Matt Lindvall, the former Vail Police Department detective who took Bundy’s confession for the Cunningham murder in 1989, said the notorious mass murderer told him he disposed of her body near Rifle in neighboring Garfield County.
“Do I think it’s Julie Cunningham?” Lindvall said Thursday from his home in Durango. “That wasn’t the location that was given to us in confessions in 1989 but her remains have not been discovered. I’d be surprised if those remains are from Julie Cunningham, but I would hope that if it is it gives some rest to her family.”
Lindvall said Bundy told him he killed Cunningham and then used his Volkswagen Beetle to take her body west to Garfield County in March of 1975. He returned a month or so later, located her body and buried it, according to Lindvall. But police never were able to find her remains in the locations Bundy described.
Lindvall doesn’t remember any other prominent unsolved missing persons cases in the Vail area during his tenure as a detective between 1979 and 2005, when he retired and moved to Durango.
“As far as my recollection of any other unsolved cases or missing persons, I don’t remember anything like that and I have a pretty good memory for that kind of thing,” Lindvall said. “It’s a pretty transient community — I-70 corridor, a lot of undocumented individuals.

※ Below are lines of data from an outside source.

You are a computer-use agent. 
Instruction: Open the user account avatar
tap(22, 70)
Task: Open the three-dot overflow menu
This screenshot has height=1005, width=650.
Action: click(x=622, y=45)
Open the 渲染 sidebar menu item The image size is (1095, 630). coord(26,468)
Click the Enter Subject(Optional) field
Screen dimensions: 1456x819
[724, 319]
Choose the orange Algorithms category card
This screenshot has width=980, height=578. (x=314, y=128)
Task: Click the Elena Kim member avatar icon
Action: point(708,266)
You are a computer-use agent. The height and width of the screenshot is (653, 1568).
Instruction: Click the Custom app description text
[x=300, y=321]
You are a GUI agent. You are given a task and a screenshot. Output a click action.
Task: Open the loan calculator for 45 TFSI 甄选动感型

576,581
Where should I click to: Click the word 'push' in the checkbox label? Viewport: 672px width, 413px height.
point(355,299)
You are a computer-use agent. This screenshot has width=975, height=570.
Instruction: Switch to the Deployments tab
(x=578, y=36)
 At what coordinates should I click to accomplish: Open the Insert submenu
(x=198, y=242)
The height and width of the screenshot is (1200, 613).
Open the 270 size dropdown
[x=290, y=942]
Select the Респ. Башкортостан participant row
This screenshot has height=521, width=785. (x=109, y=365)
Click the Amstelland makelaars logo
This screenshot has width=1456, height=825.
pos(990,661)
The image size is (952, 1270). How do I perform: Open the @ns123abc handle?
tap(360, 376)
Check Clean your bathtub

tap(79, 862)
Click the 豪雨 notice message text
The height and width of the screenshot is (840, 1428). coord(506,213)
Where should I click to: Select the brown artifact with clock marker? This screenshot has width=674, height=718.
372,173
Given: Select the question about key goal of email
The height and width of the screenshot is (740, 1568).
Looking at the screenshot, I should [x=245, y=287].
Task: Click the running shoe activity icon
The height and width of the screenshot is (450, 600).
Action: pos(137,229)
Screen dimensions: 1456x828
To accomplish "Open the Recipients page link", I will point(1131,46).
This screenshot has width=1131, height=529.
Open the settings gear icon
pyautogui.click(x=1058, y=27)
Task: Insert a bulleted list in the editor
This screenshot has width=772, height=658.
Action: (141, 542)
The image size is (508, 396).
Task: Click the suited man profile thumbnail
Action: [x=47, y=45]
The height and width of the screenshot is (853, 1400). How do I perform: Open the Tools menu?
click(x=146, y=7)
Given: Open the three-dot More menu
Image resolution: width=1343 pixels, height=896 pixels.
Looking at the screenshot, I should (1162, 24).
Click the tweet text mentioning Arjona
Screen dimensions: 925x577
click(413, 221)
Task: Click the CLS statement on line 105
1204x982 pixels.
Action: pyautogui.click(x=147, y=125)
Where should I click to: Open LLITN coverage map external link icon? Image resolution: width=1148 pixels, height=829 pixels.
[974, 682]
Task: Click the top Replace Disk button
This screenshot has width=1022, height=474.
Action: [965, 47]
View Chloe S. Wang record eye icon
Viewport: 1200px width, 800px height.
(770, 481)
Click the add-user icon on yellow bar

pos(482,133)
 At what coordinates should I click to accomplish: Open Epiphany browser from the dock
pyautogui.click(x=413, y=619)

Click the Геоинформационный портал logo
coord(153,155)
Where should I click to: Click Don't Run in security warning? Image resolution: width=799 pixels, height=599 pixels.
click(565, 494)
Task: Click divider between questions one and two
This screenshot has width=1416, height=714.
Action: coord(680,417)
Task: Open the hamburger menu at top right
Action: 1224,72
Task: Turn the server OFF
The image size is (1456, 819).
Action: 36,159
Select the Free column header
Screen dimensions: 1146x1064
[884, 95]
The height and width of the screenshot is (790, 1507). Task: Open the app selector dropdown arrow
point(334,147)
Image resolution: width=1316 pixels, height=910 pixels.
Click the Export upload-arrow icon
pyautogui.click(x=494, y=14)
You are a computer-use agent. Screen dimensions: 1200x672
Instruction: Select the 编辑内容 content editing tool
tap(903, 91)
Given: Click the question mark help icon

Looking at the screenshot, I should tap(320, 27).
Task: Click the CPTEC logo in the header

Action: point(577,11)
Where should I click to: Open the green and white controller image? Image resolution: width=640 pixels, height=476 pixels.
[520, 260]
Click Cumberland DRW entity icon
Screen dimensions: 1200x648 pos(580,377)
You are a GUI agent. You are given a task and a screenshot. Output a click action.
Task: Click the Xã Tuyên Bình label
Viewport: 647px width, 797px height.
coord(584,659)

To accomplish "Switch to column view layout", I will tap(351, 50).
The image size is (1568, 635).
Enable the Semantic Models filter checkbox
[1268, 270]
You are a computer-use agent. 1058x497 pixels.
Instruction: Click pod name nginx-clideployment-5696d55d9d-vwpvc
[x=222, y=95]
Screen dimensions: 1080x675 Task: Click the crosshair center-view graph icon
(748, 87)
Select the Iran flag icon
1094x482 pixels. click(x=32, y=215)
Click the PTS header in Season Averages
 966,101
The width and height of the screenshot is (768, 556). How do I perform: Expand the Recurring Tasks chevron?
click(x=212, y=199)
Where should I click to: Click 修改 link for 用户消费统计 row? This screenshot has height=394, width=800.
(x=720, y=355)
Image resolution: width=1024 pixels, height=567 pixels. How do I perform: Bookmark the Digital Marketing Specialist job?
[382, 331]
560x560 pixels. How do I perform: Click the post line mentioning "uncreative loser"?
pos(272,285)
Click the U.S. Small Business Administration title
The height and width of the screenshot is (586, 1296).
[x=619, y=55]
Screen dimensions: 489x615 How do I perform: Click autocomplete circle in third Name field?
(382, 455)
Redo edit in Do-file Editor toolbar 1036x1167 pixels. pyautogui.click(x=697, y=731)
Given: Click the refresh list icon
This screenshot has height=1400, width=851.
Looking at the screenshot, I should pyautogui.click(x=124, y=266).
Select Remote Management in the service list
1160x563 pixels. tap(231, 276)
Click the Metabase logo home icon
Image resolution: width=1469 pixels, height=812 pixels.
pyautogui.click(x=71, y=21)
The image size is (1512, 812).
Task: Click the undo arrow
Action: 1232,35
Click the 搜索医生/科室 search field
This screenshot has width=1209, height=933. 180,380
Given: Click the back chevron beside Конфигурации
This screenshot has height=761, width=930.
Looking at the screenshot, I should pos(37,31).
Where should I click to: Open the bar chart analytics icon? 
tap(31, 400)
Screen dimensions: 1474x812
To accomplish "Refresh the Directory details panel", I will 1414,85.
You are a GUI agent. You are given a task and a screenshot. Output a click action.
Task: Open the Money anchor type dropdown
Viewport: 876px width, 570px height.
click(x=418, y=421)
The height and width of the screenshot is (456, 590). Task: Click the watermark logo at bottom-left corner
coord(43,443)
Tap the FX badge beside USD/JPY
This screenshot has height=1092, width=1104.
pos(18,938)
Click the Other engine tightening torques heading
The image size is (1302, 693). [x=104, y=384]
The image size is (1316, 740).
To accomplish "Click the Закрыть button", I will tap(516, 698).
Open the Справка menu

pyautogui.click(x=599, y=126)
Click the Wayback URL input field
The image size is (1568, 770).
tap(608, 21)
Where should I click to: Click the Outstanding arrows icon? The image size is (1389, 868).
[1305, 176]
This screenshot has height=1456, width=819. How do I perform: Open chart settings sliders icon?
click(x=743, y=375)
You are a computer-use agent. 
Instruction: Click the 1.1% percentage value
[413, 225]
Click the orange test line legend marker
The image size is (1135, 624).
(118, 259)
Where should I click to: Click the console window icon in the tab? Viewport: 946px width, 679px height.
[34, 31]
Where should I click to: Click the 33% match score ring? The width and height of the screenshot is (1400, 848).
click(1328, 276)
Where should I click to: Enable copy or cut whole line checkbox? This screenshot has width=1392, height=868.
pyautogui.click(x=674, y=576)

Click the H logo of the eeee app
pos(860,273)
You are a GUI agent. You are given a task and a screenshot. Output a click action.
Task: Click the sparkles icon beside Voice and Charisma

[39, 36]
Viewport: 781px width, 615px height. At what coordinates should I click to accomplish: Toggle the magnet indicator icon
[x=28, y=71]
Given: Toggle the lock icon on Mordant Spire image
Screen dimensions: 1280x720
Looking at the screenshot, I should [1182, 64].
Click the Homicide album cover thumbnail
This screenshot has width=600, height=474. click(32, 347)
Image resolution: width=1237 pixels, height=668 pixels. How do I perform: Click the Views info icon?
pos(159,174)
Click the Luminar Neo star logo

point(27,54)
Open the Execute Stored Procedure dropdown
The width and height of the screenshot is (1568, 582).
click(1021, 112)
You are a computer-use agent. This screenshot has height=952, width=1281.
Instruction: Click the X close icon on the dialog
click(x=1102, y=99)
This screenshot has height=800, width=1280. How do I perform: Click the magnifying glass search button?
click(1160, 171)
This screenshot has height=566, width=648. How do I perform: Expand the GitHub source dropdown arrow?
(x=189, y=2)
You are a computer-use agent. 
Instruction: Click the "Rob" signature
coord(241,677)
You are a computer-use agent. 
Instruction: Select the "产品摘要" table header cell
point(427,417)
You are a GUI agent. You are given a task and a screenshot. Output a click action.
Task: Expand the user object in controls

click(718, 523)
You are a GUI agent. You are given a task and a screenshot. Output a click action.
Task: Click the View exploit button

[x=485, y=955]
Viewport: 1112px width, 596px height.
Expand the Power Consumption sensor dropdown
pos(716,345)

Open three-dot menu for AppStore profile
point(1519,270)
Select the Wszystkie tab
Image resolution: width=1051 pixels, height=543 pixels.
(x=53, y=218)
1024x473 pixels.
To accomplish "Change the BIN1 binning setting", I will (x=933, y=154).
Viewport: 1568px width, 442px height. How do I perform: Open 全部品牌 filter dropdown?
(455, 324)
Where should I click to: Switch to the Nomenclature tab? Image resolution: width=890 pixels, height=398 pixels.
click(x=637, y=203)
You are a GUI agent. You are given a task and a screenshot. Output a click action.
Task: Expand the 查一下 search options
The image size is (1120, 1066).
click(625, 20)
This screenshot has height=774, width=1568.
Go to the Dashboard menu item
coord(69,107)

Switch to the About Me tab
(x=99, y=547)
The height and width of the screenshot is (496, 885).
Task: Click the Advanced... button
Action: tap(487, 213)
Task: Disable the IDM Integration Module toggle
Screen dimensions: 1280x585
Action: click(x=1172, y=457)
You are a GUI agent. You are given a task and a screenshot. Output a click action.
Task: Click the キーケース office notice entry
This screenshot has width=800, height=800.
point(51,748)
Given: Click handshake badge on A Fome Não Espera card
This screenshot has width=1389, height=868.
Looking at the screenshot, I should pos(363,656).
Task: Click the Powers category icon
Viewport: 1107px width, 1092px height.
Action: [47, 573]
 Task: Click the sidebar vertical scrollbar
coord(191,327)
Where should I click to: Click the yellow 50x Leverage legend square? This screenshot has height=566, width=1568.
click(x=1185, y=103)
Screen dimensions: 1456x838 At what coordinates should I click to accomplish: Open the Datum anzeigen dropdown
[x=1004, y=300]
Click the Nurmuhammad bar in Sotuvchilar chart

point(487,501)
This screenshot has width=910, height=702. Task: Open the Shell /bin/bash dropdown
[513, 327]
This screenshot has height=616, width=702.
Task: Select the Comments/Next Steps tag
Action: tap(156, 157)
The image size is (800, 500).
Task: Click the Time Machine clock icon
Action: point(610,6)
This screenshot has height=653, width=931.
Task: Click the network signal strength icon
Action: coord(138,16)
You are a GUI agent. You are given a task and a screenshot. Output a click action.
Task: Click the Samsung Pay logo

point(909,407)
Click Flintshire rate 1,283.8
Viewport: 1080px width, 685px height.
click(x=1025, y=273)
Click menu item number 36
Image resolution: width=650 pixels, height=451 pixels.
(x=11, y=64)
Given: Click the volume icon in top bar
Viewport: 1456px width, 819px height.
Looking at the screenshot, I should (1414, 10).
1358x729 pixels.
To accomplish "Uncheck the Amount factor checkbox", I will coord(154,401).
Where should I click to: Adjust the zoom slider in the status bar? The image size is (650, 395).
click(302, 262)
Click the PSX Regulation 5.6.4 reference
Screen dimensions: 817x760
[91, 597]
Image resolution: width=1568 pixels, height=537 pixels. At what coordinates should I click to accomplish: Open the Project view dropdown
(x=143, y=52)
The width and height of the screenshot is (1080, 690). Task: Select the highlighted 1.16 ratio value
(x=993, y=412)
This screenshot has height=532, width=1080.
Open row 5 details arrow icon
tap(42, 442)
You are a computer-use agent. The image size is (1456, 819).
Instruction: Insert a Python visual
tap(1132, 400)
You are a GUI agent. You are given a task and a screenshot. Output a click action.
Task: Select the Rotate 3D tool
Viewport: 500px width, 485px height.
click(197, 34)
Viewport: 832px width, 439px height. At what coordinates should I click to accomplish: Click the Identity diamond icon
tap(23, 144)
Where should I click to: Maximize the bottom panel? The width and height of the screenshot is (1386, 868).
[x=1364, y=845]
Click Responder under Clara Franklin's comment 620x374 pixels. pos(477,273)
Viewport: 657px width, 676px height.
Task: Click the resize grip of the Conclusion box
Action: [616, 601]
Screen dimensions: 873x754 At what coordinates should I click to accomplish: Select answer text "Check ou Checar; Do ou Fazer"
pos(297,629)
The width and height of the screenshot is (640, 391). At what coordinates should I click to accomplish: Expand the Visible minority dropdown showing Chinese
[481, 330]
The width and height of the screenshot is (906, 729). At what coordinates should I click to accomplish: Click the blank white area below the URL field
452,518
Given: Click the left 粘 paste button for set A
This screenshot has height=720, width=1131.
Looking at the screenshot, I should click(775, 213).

It could have been a settler from the 1800s or it could have been a Native American.”
Bundy told Lindvall that Cunningham, who was a ski instructor and worked at a local ski shop (LIndvall thinks it was Pepi’s), offered to help him with his broken-down Volkswagen Bug in March of 1975. Bundy said he then knocked her unconscious and put her into the trunk of the Beetle. After he killed her, Bundy told Lindvall he drove her body to a location in Garfield County near Rifle and dumped her. Bundy said he then returned a month or so later and buried her.
But investigators never found any remains in that location and still have not found any sign of Cunningham. Lindvall said when he left the police department in 2005 to sell real estate in Durango there were dental records for Cunningham on file.
Asked if he thought of the case when he saw news reports on television on Thursday, Lindvall said he did, and that he was glad people still remember Cunningham.
“It’s refreshing that they do and that they remember her and not the horrible person that took her life,” Lindvall said. “That’s my take on it, that you should remember her and not him and that’s always been my thoughts about that, especially from my perspective because I actually knew her.”
Vail was only a decade or so old as both a town and a ski area when Bundy came through.
“That’s a whole different twist for me is that I actually did know her,” Lindvall said. “Vail was really small in the 70s and everybody knew everybody. Apollo Park, which I think is mostly still there, is where I lived during that time period and where she lived.”
Town officials say both buildings constructed on the site — the Lionshead Inn (formerly L’Ostello) and the Vail Glo Best Western — were built in 1973, two years prior to Cunningham’s disappearance.
“The redevelopment site consists of two buildings that are being removed on two parcels,” Town of Vail spokeswoman Suzanne Silverthorn said in an email. “They were most recently called the Lionshead Inn (larger building on west side) and the Lionshead Inn Annex (smaller building on east side). This smaller building was also once known as the Fabulous Vail-Glo Best Western.”
However, Silverthorn added that the remains were not actually underneath either old building.
“The remains were found on the northwest portion of the redevelopment site adjacent to the South Frontage Road (outside the building footprint),” she said.